Le président tunisien a annoncé la dissolution du Conseil supérieur de la magistrature, l'accusant de corruption et de ralentir des enquêtes. Six mois après son coup de force constitutionnel, il neutralise ainsi l'une des dernières institutions qui lui échappait.

Au nom de la lutte contre la corruption, Kaïs Saïed abolit toujours plus de contre-pouvoirs. Le président tunisien a annoncé, dans la nuit de samedi à dimanche, la dissolution du Conseil supérieur de la magistrature (CSM), une instance indépendante créée en 2016 pour nommer les juges.

« Le CSM appartient au passé », a déclaré Kaïs Saïed, en conflit depuis des mois avec l'institution qu'il estime corrompue et qu'il accuse d'avoir ralenti des enquêtes, notamment celles sur les assassinats de deux figures de la gauche tunisienne en 2013.

La date de cette annonce n'a en effet pas été choisie au hasard : le 6 février marquait le neuvième anniversaire de l'assassinat de Chokri Belaïd, suivi six mois plus tard de celui de Mohamed Brahmi. Deux crimes qui ont ébranlé la Tunisie et dont les auteurs sont restés impunis. « Kaïs Saïed utilise de vrais prétextes - l'enquête sur ces assassinats et le fait que des magistrats ont instrumentalisé la justice à des fins politiques - pour appliquer des solutions douteuses, constate Antoine Basbous, directeur de l'Observatoire des pays arabes. Au lieu de réformer les institutions, il en récupère les prérogatives. »
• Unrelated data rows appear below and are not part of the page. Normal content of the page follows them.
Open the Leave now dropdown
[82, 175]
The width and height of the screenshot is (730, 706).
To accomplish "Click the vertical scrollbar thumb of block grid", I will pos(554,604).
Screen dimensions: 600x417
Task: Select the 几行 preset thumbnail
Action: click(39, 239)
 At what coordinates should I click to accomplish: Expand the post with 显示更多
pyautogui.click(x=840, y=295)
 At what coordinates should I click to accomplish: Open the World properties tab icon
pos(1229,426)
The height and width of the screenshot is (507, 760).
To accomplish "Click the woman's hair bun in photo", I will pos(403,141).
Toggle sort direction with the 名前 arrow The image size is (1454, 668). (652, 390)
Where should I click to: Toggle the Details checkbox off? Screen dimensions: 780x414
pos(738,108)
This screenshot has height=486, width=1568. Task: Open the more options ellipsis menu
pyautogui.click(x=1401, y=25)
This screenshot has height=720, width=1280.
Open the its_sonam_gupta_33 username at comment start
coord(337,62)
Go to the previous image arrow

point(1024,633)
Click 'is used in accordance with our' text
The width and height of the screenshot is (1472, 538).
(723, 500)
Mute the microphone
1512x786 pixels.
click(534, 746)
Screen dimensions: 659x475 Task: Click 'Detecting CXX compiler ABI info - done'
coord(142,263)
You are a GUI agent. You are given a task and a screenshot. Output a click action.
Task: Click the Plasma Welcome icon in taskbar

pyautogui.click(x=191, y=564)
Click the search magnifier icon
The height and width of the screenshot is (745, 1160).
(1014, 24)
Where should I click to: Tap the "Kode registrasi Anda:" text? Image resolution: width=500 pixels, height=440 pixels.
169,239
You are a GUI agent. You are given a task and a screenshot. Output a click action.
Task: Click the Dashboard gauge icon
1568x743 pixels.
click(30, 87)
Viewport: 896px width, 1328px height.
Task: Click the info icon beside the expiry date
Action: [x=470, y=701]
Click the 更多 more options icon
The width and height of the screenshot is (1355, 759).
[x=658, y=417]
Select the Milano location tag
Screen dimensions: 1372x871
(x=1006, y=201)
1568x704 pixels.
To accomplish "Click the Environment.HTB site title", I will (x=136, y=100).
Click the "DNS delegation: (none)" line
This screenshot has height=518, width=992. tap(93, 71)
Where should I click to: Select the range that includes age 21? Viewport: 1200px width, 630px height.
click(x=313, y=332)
Joignant le geste à la parole, l'exécutif a fait encercler, lundi, le siège du CSM par la police afin d'empêcher ses membres d'y pénétrer. Car l'instance elle-même conteste sa dissolution et dénonce «une atteinte à la Constitution et aux garanties d'indépendance de la justice». Son président, Youssef Bouzakher, assure qu'elle continuera à siéger.

L'UE préoccupée

Kaïs Saïed, ancien professeur de droit constitutionnel, met ainsi à terre l'une des dernières institutions qui lui échappait. Après avoir bloqué la création d'une Cour constitutionnelle en avril 2021, il a, à l'été, démis le Premier ministre et gelé l'activité du Parlement, qu'il estimait paralysé par les querelles politiques, s' arrogeant de facto les pleins pouvoirs. En septembre, il faisait inscrire dans la loi qu'il gouvernerait par décret et suspendait des pans de la Constitution. Un gouvernement a certes été formé en octobre, mais il est constitué de personnalités dociles.

Rien ne semble plus empêcher le président tunisien d'exercer son pouvoir en solitaire. Il a beau avoir annoncé pour la fin d'année un référendum pour réformer la Constitution et des élections législatives dans un an, sa dérive autocratique semble installée. « Il détricote l'ancien régime, mais on ne voit pas les prémices de celui qu'il veut créer », souligne Antoine Basbous, si ce n'est une démocratie directe sur le modèle de la « Jamahiriya » du dirigeant libyen Mouammar Kadhafi.

Pour l'heure, la dissolution du CSM inquiète surtout l'élite intellectuelle tunisienne. Elle ne devrait pas non plus rassurer les bailleurs de fonds, dont la Tunisie a grand besoin pour éviter un défaut de paiement. L'Union européenne s'est dit lundi « préoccupée » par la décision de Kaïs Saïed et a rappelé « l'importance de la séparation des pouvoirs et de l'indépendance judiciaire en tant qu'éléments clés pour la démocratie, la stabilité et la prospérité du pays ».